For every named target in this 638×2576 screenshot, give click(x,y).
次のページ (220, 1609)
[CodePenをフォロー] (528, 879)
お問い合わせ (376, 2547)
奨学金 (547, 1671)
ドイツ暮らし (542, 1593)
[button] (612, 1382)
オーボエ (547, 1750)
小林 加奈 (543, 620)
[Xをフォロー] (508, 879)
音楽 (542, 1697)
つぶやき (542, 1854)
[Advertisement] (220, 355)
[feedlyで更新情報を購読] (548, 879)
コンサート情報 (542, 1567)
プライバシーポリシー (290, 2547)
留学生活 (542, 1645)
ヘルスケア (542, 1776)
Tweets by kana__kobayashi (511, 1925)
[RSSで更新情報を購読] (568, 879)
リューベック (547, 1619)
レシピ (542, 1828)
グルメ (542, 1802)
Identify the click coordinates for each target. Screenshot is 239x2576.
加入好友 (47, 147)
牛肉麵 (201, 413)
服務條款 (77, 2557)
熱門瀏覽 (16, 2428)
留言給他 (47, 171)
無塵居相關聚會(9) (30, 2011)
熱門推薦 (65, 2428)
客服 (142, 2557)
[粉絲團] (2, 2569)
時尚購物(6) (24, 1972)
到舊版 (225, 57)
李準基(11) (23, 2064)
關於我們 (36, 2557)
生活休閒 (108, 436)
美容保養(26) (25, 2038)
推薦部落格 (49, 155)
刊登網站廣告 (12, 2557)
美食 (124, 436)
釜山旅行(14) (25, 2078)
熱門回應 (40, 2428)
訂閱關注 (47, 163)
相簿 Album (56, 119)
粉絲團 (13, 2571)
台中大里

● WORK ORDER
Every single record is to be set down again, unaltered.

● RESULT
For every named target in this 638×2576 screenshot, give click(x,y).
次のページ (220, 1609)
[CodePenをフォロー] (528, 879)
お問い合わせ (376, 2547)
奨学金 (547, 1671)
ドイツ暮らし (542, 1593)
[button] (612, 1382)
オーボエ (547, 1750)
小林 加奈 (543, 620)
[Xをフォロー] (508, 879)
音楽 (542, 1697)
つぶやき (542, 1854)
[Advertisement] (220, 355)
[feedlyで更新情報を購読] (548, 879)
コンサート情報 (542, 1567)
プライバシーポリシー (290, 2547)
留学生活 (542, 1645)
ヘルスケア (542, 1776)
Tweets by kana__kobayashi (511, 1925)
[RSSで更新情報を購読] (568, 879)
リューベック (547, 1619)
レシピ (542, 1828)
グルメ (542, 1802)
Identify the click coordinates for each target. Screenshot is 239x2576.
加入好友 (47, 147)
牛肉麵 (201, 413)
服務條款 (77, 2557)
熱門瀏覽 (16, 2428)
留言給他 (47, 171)
無塵居相關聚會(9) (30, 2011)
熱門推薦 (65, 2428)
客服 (142, 2557)
[粉絲團] (2, 2569)
時尚購物(6) (24, 1972)
到舊版 (225, 57)
李準基(11) (23, 2064)
關於我們 (36, 2557)
生活休閒 (108, 436)
美容保養(26) (25, 2038)
推薦部落格 (49, 155)
刊登網站廣告 (12, 2557)
美食 (124, 436)
釜山旅行(14) (25, 2078)
熱門回應 (40, 2428)
訂閱關注 (47, 163)
相簿 Album (56, 119)
粉絲團 (13, 2571)
台中大里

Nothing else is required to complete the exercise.